I used displacement in this image to create snow with depth

Jester71

this snow is great!
can you pass displacement settings? ;)
Giacomo the Jester
Jester71.com - me, myself and more...

red_planet

excellent.. and ty

love n stuff

chris

littlecannon

Great bit of snow, nice dirty under-snow/ice... I've been experimenting with thick snow and it's quite hard to make it convincing.
Thanks, Simon.
I just need to tweak that texture a bit more...

crazymonkey

had a play with this yesterday...very nice snow :)

Jester71

Thanks a lot for the tgd!
I'm playing with it right now...
:)
Giacomo the Jester
Jester71.com - me, myself and more...

Windjammer

Thanks for posting this.  I'm trying to figure out this whole node thing and why you need to set things up in a certain way to get specific results.  So please forgive my dumb question.

I see in the surface node you have "Fractal breakup 03" (which is really -I think- "Power fractal shader v3.01").  The output of this goes into the "Breakup shader" input of "Surface layer 01".  The output of that then goes into the Displacement function of the "Snow" node.

My question is, why do you need to have "Surface layer 01" going into "displacement function" of "Snow" in order to make this work (i.e. deep snow)?  Having nothing in "displacement function" looks flat and going straight from "Fractal breakup 03" into the "displacement function" yeilds weird spikey results.  Disconnecting the "Fractal breakup 03" from the "Breaker shader" input of the "Surface layer 01" doesn't seem to change anything.

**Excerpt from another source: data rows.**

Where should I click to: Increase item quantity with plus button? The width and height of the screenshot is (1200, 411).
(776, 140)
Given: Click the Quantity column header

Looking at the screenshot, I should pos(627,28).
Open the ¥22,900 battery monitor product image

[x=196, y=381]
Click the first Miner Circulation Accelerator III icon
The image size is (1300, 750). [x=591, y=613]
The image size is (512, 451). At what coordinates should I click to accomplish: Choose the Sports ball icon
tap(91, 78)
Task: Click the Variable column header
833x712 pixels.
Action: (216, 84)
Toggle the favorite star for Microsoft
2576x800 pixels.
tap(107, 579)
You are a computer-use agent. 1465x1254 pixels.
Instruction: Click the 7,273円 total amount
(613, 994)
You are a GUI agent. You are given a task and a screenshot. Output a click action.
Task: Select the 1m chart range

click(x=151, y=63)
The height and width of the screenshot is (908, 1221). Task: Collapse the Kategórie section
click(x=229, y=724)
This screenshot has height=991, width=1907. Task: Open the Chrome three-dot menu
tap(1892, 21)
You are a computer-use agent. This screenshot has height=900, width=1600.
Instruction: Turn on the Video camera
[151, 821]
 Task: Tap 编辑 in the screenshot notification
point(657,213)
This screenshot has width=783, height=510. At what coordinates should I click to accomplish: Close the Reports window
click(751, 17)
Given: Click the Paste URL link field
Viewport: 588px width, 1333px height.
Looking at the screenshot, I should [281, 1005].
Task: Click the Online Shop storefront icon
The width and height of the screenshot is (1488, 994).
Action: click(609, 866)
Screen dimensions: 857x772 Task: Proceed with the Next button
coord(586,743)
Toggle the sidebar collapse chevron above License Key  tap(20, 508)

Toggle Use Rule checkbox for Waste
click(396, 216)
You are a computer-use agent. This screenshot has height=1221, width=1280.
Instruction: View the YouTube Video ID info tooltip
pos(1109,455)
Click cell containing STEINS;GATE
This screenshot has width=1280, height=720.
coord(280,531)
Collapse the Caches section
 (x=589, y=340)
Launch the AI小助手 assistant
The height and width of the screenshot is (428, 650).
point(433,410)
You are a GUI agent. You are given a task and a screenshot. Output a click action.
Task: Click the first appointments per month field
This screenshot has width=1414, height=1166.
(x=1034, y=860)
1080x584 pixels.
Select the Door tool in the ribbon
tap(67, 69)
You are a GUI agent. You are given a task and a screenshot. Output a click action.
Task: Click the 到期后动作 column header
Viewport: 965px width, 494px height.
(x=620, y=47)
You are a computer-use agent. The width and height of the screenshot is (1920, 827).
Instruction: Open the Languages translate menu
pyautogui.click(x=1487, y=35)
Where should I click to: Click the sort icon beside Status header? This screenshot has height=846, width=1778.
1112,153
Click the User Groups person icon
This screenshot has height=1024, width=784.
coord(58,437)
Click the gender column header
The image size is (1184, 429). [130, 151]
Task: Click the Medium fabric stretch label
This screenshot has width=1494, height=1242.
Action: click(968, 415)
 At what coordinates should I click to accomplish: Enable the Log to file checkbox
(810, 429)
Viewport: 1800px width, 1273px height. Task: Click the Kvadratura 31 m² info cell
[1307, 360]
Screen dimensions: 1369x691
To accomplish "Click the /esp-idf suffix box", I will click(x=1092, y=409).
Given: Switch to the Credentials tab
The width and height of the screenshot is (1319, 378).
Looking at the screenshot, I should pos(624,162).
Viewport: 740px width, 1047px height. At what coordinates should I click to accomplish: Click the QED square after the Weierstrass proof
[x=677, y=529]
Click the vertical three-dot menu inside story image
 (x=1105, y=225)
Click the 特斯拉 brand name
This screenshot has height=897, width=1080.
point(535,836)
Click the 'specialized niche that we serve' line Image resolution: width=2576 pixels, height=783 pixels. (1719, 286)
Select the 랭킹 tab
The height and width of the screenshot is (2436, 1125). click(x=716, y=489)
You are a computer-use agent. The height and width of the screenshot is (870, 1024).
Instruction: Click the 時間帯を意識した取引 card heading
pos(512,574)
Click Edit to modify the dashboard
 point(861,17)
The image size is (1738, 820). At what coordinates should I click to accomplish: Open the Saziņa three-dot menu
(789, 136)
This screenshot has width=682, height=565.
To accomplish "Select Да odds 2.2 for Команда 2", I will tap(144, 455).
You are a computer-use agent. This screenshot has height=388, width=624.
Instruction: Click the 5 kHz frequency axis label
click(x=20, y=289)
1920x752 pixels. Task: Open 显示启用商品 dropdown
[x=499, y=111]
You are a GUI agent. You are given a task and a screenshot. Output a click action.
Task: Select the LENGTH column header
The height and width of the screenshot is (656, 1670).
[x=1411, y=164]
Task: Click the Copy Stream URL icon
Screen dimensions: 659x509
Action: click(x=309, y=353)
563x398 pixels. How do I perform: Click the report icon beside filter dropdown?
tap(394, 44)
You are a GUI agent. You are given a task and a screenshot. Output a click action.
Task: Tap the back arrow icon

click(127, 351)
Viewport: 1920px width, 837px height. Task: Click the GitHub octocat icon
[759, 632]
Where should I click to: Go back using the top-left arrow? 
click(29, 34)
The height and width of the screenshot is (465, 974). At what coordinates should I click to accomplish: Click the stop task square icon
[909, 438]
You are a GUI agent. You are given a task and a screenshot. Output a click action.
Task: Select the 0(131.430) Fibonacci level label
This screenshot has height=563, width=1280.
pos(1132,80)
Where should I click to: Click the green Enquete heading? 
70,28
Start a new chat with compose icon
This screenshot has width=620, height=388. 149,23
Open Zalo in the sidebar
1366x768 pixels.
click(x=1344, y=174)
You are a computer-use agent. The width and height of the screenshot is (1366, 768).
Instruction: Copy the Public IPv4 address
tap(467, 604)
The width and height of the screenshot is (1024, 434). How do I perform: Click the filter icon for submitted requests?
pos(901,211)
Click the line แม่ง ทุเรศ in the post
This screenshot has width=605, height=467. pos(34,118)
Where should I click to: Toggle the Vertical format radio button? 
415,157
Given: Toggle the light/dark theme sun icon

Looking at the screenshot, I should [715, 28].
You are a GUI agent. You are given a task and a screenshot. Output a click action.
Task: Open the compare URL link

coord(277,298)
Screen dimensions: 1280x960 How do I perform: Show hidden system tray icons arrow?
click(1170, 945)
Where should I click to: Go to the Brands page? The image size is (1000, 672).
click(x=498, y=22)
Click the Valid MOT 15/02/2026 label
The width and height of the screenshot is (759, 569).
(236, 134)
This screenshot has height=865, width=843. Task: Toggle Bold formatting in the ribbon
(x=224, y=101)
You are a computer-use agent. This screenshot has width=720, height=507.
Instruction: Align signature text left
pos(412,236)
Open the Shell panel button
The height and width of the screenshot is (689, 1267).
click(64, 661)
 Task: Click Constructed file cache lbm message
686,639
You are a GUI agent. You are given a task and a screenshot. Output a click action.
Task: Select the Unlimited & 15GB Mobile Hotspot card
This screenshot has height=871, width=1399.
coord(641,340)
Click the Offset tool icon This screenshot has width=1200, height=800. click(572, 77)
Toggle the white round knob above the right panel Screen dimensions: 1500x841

What's so special about adding "Surface layer01" into the "displacement function" of "Snow" that yeilds such convincing results?

Oshyan

The "Surface layer 01" is just providing color that is interpreted as displacement by the "Snow" layer. In this case it appears to be a fairly basic single color since Fractal Breakup doesn't seem to be enabled. The Displacement input takes a color input and interprets that as a sort of "height" value - i.e. displacement - where white/light = higher and black/dark = lower. The Snow layer then has "Smoothing" turned on, which is an effect only the Surface Layer currently provides, so that's why a Surface Layer is necessary in that case.